On 11Sep2020 23:09, The Nomadic Coder
oops, was not aware of "not every three-line function needs to be a built-in"
This came out personal frustration, as I use this 3 line function very, very often, and the whole community does. Still learning-to-navigate what's accepted here and what's not :)
DRY.
Why do not people use modules more often (I don't mean the stdlib, I
mean extra modules)?
My personal solution to this kind of thing is to keep a little
library/module of these 3 line things if I use them.
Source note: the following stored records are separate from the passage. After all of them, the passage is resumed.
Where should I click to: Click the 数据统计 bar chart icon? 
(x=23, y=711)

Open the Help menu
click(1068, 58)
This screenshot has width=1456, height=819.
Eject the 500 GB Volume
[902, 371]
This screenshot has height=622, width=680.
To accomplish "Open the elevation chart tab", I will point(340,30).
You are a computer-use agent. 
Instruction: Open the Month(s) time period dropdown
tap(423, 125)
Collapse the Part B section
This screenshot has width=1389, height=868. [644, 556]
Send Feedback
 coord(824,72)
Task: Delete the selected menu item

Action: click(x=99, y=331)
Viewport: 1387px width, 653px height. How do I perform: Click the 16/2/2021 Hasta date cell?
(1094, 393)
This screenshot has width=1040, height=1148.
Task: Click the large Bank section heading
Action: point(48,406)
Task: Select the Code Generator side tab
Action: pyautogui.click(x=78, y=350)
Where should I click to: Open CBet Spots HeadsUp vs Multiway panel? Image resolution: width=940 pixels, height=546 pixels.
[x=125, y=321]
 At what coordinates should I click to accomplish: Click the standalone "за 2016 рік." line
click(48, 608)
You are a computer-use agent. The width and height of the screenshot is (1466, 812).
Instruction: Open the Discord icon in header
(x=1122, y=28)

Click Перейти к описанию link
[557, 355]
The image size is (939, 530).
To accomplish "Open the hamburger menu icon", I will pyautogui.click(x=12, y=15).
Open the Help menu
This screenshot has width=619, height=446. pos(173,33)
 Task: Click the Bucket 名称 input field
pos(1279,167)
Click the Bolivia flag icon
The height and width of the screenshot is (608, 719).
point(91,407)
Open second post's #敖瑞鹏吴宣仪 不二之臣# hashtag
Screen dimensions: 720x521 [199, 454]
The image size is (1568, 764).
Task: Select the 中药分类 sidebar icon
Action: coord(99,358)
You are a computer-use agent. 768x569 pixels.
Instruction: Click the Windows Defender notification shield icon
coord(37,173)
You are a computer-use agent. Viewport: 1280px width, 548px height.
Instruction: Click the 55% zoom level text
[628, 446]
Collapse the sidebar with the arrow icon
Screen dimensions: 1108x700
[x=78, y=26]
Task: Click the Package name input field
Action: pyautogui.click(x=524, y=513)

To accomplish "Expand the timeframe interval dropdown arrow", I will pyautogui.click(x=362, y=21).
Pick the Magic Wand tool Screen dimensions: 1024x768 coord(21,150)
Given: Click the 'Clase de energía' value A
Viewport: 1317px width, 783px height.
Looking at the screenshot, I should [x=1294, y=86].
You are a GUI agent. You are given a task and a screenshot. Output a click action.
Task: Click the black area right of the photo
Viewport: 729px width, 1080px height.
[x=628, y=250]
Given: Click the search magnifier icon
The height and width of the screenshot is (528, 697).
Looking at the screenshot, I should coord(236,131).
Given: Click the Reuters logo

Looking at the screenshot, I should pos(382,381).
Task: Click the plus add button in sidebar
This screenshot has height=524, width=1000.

Then you just
import stuff and use it.
2 trite examples:
I've got a cs.lex module with a bunch of little things in there for
parsing stuff - identifiers, quoted strings, etc etc; it's on PyPI so
using it elsewhere is trivial.
Closer to Nomadic's use case, I've got an @strable decorator, thus:
@strable
def func(f, ...):
... do something with an open file ...
It intercepts the first argument: if a str, it opens it as a file (by
default, you can provide an arbitrary function for the "open" action).
Then the function just has to work with a file (or whatever a str should
turn into, domain specific).
You could also write:
load_json = strable(json.load)
and be on your way.
This is also in a module (cs.deco), also on PyPI for reuse.
Not every three-line function needs to be a built-in, but for the
three-line functions _you_ use a lot, write them _once_ and import them
from your personal little module-of-three-line-functions.
No need to publish to PyPI (extra work) - it's as easy to keep them
locally unless you need them elsewhere. But don't rewrite - reuse!